— Они ведь живут не в Лондоне, — продолжала Маргарита, как бы извиняя их. — Я знаю, как трудно выбираться, когда ты далеко, и дети, и действительно нет особой причины ехать в город… Правда, я стараюсь, иногда езжу к ним. Но они здесь почти не бывают, а Мег не видела их со дня своей свадьбы, только Уильяма пару раз в Челси во время заседаний парламента. — Она вздохнула. — Это так понятно. У Елизаветы теперь трое чудесных детей — тоже Томми, как у меня, тоже Джейн и еще маленький Генри. Вы ведь их не видели? Они как раз должны приехать к вашему отъезду. Вы будете в ужасе, как и мы все. Это сущее наказание. Неудивительно, что она не любит с ними путешествовать. — Она замолчала и опять улыбнулась. — Ах, я замучила вас своей болтовней про семейные дела, а вы устали. Я только хочу сказать: если они все-таки приедут, мы все будем рады. Ведь впервые за долгие годы мы соберемся вместе.

— Я тоже буду очень рад.

В мягкой атмосфере, создаваемой Маргаритой, он отдыхал. Она нравилась ему все больше и больше. Вдруг на ее лицо легла тень. Маргарита с тревогой посмотрела на вещи, принесенные грумом: ящик с готовыми красками, ящик с инструментами — молотки, пилы, гвозди, — тюк с одеждой, ягдташ с блокнотом и карандашами, турецкий ковер. Гольбейн привез почти все, кроме черепа. Собираясь к отъезду, художник так встревожил старика, что пришлось уплатить ему за месяц вперед в доказательство того, что он еще вернется на Мейдн-лейн.
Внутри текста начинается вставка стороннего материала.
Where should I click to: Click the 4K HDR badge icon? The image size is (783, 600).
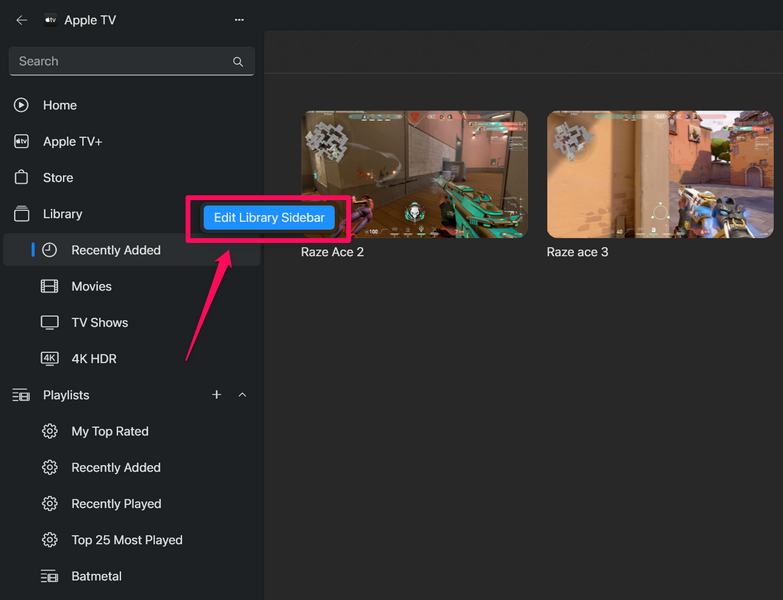coord(49,359)
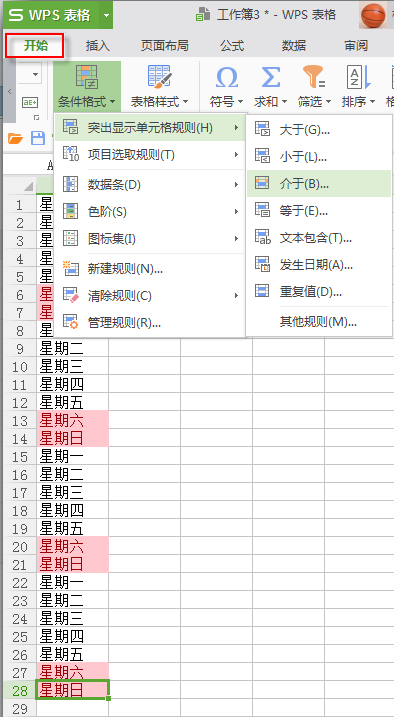Expand the 条件格式 dropdown button

(x=87, y=102)
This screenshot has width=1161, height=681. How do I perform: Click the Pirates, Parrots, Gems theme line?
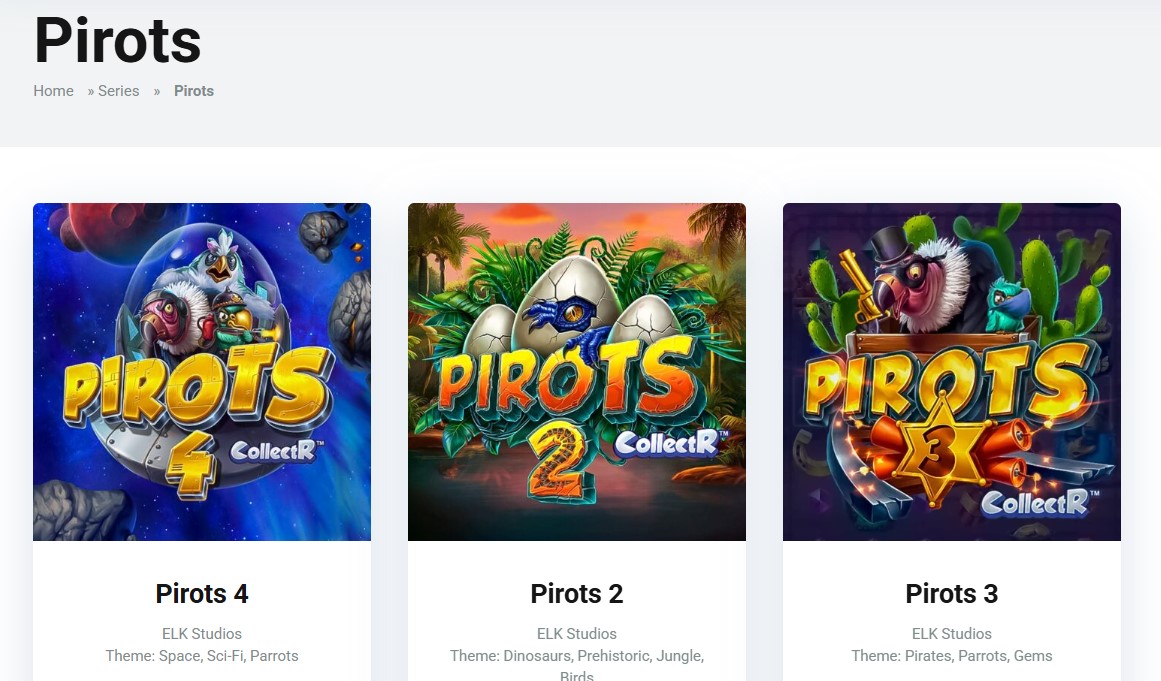(952, 656)
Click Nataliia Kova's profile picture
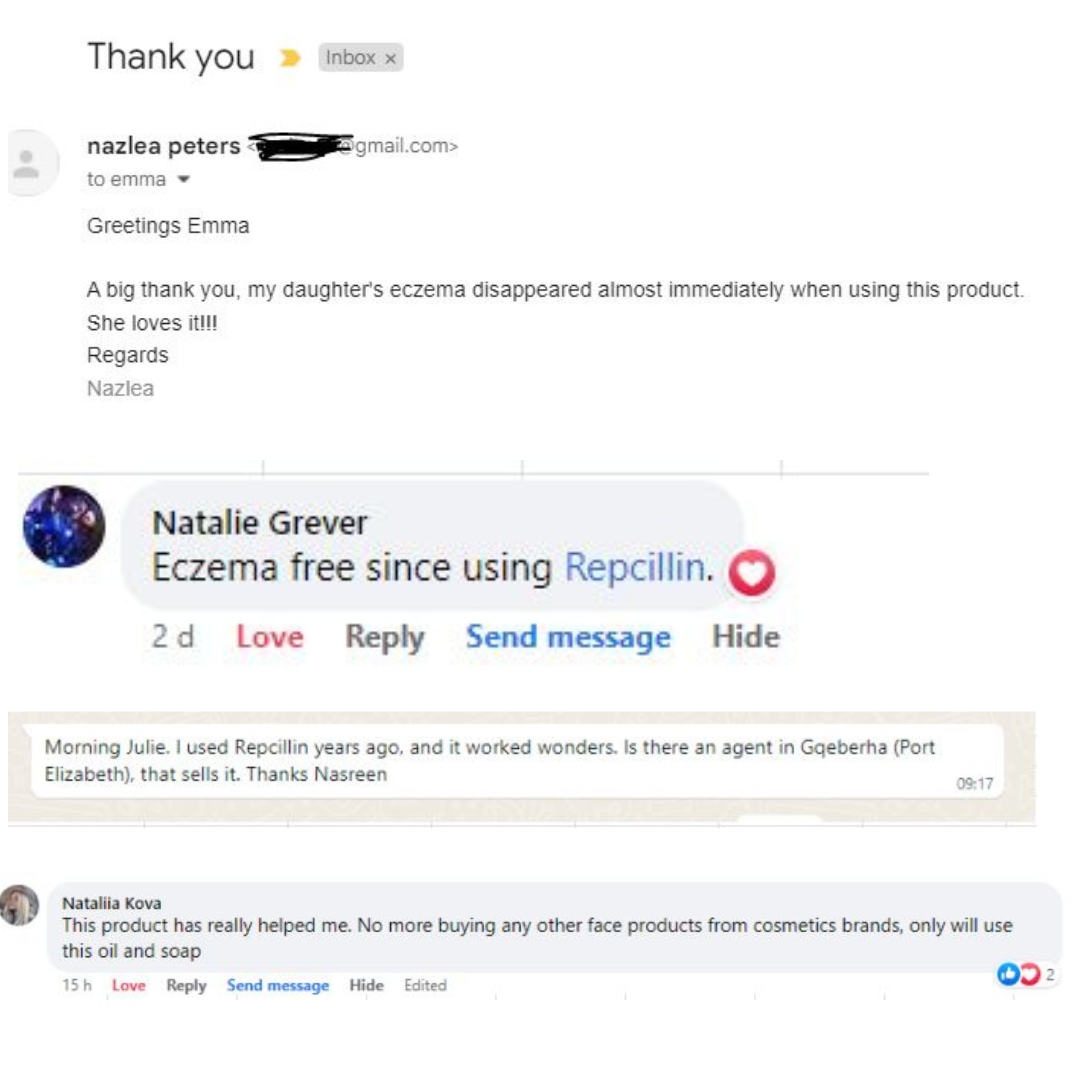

У того же торговца деревом, который доставал ему дуб для портрета посланников, он купил большие доски, аккуратно прислоненные теперь к чистой известковой стене. И как это он умудрился разместить столько вещей на спине одной-единственной лошади?

— Но вы знаете, что картина еще в Челси, мастер Ганс? — виновато спросила Маргарита, как будто ввела его в заблуждение по важному вопросу. — Отец привезет ее с собой. Я так разволновалась из-за вашего приезда и почти забыла, что вы здесь по делу. Вы, может быть, станете думать, что потеряете со мной время. Но я могу показать вам сад, да и места здесь прекрасные. Вот только вы не сможете работать, пока не привезут картину.

Гольбейн засмеялся громким открытым смехом, говорившим не только о желании развеять ее тревогу. Его переполняли мысли о картине, которую собирался писать в солнечном свете, льющемся через окно в замечательную комнату, так щедро предоставленную ему Маргаритой. Она станет его триумфом: бесстрашная, неслыханная правда. Он всю жизнь ходил вокруг да около, боялся и видел только напуганных людей. Ему не терпелось начать.

— Не беспокойтесь, мистрис Маргарита, — сказал он как можно увереннее, словно перед ним стоял милый ребенок, с которым он хотел подружиться. — Посмотрите. — И он указал на доски у стены. — Мне кажется, у меня есть идея. Я теперь работаю лучше, чем раньше. За это время я научился кой-каким трюкам и открыл новые возможности писать картины, вернее отображающие действительность. Бессмысленно вносить какие-то поправки в старую картину и не использовать свои знания. Поэтому я привез все, что мне нужно, и собираюсь написать новое полотно, все с самого начала. А значит, мне придется работать намного напряженнее, чем я предполагал. Проще всего было бы просто закрепить ту картину на треногу и припеваючи провести с вами пару недель. Однако всем будет приятнее, если я напишу другую, а она будет лучше прежней. Но нужно много чего подготовить. Так что мне будет чем заняться, пока подъедут остальные.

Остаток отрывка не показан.